Intellectual property is a term used to describe a variety of creative property that you can own and protect. It is the expression of ideas in either a creative, scientific, or business sense. The US government offers rights to the people that create and express themselves in unique ways by allowing individuals and businesses to protect their original works. There are three categories—copyrights, trademarks, and patents.

Copyright

A copyright provides protection to authors of original works of authorship. It bestows a legal right to exclude others, for a limited time, from copying, selling, performing, displaying, or making derivative versions of that work. Copyright protects your right to reproduce, distribute, perform, or display the created work, and prevents other people from copying or exploiting the creation without your permission. When an original work is created in a fixed form, copyright law begins to take effect. For additional protections, like the ability to sue and receive money for the wrongful use of your copyright, you will need to file the creative material you want protected with the copyright office.

An example of copyrighted/copyrightable material would be the photos taken by a photographer for a wedding. Those individuals interested in using and printing the photos must usually pay for the right to do so.

Usually, only the author of the creative work can claim the copyright. The large exception to this rule is a concept called “works made for hire.” When a work is made for hire, it means the employer is considered the author even if an employee actually created the work. The employer can actually be firm, an organization, or an individual.

Problems to solve —
- a) According to the intellectual property text, when does copyright law begin to take effect?
- b) From the intellectual property text, copy word for word the passage starting at "Intellectual property is" and ending at "trademarks, and patents.".

Records for locating described items —
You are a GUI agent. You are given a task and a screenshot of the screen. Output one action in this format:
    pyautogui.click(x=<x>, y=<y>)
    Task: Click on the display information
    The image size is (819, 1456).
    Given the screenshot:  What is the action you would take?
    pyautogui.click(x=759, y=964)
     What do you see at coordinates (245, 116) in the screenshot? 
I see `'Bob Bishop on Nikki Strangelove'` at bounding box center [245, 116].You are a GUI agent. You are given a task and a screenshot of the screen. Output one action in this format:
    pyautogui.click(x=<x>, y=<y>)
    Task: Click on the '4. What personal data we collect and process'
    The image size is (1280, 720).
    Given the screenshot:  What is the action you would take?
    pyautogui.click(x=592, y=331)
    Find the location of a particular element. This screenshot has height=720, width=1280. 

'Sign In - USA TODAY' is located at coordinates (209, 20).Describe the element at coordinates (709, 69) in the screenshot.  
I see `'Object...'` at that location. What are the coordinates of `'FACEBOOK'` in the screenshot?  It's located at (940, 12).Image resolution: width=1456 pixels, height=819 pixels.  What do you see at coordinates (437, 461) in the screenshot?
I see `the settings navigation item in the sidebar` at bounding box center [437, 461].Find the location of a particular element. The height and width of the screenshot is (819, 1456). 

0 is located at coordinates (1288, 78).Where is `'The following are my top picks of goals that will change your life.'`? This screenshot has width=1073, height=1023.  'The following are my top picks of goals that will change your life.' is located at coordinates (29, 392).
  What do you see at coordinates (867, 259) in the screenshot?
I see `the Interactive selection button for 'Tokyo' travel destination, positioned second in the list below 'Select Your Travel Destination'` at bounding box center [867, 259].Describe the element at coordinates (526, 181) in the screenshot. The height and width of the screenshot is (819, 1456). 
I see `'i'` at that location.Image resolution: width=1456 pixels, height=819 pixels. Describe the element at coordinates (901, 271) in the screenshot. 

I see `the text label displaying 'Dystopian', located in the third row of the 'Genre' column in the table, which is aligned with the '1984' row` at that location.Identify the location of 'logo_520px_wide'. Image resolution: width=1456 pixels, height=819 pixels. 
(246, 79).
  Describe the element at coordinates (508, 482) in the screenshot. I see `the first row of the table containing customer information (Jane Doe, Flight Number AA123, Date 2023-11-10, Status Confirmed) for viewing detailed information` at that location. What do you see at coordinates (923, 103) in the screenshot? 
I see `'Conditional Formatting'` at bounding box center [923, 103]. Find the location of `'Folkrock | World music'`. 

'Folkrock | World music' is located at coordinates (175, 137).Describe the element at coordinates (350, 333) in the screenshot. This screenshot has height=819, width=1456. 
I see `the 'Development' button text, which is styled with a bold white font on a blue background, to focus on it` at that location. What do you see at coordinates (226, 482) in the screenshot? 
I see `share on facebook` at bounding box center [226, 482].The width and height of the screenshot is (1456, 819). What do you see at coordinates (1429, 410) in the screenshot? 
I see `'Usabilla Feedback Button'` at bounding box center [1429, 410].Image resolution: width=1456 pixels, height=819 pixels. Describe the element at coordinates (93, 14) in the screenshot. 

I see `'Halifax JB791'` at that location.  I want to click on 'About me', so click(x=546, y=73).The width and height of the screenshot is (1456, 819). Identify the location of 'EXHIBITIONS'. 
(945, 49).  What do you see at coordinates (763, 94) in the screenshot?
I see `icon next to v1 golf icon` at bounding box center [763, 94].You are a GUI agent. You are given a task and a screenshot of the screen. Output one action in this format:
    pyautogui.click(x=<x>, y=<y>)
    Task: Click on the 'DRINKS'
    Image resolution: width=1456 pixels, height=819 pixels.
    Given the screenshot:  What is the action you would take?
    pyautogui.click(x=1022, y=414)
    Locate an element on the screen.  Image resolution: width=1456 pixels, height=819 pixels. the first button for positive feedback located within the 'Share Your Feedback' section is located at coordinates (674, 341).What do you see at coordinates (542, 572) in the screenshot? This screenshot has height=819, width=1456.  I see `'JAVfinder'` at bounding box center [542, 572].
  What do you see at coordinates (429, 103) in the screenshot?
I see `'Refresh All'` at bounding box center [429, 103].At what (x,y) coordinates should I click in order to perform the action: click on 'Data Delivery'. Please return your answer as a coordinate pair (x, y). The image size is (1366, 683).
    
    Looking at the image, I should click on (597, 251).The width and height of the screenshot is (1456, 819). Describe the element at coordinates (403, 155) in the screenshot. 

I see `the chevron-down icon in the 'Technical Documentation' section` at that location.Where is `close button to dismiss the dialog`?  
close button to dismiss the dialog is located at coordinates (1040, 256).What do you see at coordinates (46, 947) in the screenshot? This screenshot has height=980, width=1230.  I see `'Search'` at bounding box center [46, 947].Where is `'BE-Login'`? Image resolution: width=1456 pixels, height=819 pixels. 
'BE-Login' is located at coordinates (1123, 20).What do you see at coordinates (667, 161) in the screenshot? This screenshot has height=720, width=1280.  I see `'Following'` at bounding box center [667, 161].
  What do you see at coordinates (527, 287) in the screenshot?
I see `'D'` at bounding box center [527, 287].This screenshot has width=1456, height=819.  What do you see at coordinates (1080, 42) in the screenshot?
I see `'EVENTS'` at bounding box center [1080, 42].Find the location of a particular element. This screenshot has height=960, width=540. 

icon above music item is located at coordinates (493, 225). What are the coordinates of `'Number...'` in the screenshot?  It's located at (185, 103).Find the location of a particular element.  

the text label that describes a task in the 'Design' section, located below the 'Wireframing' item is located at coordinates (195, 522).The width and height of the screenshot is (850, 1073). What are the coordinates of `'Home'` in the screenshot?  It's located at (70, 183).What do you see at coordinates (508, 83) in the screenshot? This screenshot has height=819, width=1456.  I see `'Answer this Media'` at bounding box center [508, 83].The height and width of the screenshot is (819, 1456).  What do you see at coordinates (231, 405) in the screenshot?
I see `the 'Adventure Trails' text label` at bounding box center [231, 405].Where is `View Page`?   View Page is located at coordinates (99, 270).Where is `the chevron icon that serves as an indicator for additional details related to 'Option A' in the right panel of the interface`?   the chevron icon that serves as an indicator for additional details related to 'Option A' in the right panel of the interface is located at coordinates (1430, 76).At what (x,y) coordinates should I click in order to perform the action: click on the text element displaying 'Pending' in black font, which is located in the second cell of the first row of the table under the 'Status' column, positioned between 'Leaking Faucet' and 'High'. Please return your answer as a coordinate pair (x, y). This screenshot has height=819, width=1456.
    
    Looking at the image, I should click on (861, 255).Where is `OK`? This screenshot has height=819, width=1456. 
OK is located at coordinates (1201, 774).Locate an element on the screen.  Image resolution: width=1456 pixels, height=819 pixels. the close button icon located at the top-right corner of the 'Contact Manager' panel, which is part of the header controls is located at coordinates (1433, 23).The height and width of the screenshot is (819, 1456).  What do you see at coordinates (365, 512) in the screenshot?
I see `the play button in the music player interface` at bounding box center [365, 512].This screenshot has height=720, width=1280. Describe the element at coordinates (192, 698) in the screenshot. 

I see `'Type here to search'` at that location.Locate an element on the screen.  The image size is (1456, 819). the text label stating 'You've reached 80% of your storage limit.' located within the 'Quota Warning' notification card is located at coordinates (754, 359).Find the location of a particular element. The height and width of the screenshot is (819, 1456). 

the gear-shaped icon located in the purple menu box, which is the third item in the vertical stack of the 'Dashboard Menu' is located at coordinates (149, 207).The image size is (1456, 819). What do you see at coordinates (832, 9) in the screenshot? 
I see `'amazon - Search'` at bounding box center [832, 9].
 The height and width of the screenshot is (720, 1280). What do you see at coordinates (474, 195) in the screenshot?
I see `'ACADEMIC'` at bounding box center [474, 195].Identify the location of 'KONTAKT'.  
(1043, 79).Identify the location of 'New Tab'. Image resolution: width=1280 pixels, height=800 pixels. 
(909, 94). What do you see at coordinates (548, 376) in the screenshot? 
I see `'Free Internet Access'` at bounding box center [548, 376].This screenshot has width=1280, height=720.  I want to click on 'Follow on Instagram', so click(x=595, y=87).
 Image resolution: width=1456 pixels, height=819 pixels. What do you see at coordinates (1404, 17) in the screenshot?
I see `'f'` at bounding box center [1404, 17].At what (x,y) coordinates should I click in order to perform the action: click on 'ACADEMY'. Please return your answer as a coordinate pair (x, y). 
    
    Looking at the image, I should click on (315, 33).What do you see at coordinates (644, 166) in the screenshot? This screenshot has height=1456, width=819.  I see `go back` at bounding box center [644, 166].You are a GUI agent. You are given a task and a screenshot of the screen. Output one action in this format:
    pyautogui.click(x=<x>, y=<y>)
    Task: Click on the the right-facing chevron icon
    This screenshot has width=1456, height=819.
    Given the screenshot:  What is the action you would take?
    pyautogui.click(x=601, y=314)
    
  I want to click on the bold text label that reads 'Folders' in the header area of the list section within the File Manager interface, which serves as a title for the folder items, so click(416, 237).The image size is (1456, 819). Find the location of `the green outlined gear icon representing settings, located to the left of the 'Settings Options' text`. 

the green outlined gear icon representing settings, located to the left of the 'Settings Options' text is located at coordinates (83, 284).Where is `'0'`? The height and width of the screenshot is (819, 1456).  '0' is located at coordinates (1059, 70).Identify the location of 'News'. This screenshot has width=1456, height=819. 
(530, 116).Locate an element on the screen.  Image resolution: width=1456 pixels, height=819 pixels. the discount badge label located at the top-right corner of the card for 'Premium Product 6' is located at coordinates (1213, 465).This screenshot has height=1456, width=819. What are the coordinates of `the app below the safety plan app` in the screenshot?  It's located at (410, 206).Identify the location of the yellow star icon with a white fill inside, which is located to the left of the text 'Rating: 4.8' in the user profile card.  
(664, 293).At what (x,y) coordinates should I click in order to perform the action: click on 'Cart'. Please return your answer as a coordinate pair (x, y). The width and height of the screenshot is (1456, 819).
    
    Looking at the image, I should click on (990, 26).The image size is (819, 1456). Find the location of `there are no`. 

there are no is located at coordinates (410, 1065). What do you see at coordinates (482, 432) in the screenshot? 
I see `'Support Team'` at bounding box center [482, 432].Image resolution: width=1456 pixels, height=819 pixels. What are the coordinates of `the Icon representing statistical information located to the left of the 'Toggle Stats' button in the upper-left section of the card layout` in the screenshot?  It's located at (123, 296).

Worked answers —
- a) Copyright law begins to take effect when an original work is created in a fixed form.

- b)
Intellectual property is a term used to describe a variety of creative property that you can own and protect. It is the expression of ideas in either a creative, scientific, or business sense. The US government offers rights to the people that create and express themselves in unique ways by allowing individuals and businesses to protect their original works. There are three categories—copyrights, trademarks, and patents.